- **DATASET RECORDS**:
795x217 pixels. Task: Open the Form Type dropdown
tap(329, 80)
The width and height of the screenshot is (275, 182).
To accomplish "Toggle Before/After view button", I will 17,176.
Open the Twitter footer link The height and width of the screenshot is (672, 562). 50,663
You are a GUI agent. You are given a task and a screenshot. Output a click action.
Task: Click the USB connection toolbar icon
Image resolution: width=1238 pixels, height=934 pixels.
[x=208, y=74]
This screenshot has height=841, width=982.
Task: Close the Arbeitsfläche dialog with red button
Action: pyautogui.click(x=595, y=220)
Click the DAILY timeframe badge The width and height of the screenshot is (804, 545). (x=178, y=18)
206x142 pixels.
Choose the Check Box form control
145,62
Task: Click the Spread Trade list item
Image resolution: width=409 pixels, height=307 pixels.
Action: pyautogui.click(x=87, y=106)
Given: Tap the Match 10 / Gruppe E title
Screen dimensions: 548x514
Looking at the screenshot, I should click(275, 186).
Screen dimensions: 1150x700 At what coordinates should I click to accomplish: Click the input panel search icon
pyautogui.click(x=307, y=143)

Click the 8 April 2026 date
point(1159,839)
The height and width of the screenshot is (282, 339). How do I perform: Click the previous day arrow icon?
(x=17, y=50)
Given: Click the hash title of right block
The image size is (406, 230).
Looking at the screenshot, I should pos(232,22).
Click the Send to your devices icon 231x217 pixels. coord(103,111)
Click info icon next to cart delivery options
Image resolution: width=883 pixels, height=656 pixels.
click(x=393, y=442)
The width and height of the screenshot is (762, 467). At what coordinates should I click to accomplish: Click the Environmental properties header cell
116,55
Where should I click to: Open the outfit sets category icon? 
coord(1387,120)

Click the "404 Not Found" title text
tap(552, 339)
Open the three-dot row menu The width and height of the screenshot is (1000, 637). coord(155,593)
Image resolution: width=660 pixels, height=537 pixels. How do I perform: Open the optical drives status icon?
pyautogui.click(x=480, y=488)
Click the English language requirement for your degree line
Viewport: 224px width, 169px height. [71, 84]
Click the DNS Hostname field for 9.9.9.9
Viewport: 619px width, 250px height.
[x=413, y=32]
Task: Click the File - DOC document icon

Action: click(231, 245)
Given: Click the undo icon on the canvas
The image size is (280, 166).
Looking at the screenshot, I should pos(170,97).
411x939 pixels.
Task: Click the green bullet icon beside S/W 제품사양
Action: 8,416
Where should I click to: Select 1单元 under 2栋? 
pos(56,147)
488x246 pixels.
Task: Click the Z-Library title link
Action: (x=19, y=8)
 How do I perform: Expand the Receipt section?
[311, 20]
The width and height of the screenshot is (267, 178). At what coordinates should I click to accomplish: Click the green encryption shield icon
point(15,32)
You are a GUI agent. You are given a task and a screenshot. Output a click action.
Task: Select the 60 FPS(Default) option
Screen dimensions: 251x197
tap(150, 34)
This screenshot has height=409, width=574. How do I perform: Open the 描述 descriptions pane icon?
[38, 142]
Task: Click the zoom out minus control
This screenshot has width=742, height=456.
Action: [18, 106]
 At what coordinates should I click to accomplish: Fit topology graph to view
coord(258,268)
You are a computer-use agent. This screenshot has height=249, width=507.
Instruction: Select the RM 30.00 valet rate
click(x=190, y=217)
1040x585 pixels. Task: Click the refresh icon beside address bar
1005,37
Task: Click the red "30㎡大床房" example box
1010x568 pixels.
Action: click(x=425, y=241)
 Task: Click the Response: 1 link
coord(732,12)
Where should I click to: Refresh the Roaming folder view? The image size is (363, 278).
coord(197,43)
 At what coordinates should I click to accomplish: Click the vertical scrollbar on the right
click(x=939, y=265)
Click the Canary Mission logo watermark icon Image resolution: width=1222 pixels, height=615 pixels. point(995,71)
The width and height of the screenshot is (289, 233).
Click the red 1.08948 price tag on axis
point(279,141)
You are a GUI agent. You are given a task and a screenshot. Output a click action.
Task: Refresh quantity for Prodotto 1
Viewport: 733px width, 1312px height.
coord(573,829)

- **WHAT TO PRODUCE**: Please retype, without any change, the line containing "Task: Refresh quantity for Prodotto 1" and every line after it to the end of the entries above, and only those.

- **ANSWER FOR THE TASK**:
Task: Refresh quantity for Prodotto 1
Viewport: 733px width, 1312px height.
coord(573,829)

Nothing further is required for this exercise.